In a fact-free political climate, it's easy to bash free trade. The American people are genuinely frustrated at the economy, and they have a right to be. Barack Obama's wishful thinking hasn't changed the harsh reality for most American workers. Wages are barely moving, underemployment remains high, and economic growth is still anemic, seven years after the great recession.
But channeling anger at free trade is like biting the hand that feeds you. Free trade agreements have meant big business and jobs for U.S. companies. In 2015, U.S. goods exported to free trade agreement (FTA) partners brought more than $700 billion to the American economy. And the most recent data says 97 percent of exporters are small and medium-sized businesses.

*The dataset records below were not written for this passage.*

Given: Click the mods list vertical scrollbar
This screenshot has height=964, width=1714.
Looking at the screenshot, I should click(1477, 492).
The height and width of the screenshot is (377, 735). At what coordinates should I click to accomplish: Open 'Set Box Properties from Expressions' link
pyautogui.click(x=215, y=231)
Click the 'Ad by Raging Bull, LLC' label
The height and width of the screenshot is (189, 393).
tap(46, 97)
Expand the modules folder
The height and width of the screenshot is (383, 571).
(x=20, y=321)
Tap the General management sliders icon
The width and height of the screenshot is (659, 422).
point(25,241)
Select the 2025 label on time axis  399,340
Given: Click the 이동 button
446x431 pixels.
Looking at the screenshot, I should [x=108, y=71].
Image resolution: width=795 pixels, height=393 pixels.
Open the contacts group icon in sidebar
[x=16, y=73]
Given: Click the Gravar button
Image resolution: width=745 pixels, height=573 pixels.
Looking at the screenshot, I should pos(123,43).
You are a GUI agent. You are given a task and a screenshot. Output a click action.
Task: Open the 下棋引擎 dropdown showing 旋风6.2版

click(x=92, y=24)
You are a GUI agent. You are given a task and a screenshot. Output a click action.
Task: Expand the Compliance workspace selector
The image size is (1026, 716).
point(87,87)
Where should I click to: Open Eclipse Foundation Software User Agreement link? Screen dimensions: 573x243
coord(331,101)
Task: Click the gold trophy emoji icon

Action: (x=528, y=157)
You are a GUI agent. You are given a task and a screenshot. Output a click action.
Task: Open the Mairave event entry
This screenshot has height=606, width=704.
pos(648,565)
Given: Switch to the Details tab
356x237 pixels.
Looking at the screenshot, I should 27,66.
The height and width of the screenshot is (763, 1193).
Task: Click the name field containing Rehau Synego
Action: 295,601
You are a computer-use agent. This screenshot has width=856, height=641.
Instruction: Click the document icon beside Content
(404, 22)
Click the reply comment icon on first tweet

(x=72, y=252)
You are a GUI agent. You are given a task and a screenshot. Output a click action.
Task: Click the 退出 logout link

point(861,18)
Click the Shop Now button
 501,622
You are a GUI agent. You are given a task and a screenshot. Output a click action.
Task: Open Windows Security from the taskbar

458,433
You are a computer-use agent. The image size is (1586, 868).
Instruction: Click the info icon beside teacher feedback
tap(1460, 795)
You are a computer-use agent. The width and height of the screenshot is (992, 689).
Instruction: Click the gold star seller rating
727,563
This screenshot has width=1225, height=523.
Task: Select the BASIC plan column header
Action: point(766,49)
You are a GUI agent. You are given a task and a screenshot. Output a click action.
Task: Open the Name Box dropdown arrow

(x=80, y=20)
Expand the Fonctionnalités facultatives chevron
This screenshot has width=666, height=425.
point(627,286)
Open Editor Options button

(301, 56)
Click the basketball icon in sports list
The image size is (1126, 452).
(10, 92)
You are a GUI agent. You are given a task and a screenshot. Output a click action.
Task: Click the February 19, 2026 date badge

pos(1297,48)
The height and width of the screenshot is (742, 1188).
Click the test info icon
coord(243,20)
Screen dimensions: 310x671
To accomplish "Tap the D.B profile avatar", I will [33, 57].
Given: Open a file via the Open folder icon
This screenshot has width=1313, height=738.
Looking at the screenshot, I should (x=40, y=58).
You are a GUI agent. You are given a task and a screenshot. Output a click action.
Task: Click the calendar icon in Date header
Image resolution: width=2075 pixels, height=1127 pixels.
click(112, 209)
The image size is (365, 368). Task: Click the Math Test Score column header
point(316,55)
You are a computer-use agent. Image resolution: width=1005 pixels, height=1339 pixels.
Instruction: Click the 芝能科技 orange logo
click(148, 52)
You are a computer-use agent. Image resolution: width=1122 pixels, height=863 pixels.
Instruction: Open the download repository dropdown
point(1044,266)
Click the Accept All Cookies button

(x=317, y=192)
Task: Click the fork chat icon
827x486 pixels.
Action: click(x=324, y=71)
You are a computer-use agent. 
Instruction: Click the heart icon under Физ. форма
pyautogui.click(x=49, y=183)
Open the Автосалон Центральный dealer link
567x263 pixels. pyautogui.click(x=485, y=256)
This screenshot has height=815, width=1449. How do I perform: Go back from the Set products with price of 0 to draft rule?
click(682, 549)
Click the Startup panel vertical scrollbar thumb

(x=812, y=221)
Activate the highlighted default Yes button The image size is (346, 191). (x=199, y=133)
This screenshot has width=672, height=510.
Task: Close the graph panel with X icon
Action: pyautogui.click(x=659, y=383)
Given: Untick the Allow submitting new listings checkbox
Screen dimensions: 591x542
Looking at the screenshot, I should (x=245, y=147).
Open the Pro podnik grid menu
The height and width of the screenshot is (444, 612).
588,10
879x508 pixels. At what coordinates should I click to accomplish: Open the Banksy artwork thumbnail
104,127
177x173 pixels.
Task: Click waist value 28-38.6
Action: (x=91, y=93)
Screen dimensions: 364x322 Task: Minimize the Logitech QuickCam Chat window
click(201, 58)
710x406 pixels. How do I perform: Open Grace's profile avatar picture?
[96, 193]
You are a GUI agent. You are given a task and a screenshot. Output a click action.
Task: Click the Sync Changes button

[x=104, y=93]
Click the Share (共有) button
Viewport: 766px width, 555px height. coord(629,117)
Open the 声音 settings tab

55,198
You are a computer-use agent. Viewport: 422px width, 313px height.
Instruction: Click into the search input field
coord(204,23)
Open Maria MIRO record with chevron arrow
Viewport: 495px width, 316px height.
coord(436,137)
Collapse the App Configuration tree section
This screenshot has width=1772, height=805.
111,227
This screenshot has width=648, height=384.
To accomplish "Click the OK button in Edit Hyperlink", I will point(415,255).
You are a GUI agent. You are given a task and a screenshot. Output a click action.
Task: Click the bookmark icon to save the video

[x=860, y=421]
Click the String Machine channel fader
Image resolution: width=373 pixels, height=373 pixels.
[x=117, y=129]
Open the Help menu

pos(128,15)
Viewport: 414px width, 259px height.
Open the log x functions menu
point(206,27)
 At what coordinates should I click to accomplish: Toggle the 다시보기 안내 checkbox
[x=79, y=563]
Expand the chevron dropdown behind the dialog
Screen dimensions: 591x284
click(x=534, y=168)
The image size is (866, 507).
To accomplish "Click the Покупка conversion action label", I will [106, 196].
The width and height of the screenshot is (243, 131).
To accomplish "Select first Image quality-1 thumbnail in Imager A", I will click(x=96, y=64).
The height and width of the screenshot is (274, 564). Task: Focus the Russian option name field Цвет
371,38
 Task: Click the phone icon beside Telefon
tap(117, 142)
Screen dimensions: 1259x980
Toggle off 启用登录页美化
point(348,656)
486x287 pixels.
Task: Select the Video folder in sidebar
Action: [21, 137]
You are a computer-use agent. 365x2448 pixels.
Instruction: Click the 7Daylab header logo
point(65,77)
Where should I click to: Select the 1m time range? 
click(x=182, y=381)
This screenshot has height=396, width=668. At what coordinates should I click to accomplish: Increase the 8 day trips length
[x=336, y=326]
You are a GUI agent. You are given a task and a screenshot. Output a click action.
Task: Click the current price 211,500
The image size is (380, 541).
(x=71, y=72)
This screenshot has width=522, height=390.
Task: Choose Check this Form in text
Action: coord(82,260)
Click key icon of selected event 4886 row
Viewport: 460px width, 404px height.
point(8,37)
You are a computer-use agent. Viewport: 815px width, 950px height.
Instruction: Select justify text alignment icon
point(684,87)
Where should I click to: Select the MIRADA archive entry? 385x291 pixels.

The often-maligned North American Free Trade Agreement (NAFTA) is a classic example of analysis gone awry. Here are some facts from the U.S. Chamber of Commerce you don't often hear about NAFTA:
- Exports from U.S. service industries to Mexico and Canada tripled from 1993 to 2011
- U.S. agriculture exports rose by 258 percent to Canada and 408 percent to Mexico during the same period.
- About one-third of all U.S. merchandise exports are bought by those two countries.
- And, the jobs that Mexico has gained from NAFTA often depend on supplies from U.S. manufacturers. It's been estimated that about $36,000 is generated annually for every American factory worker through Mexican and Canadian purchases of U.S. goods.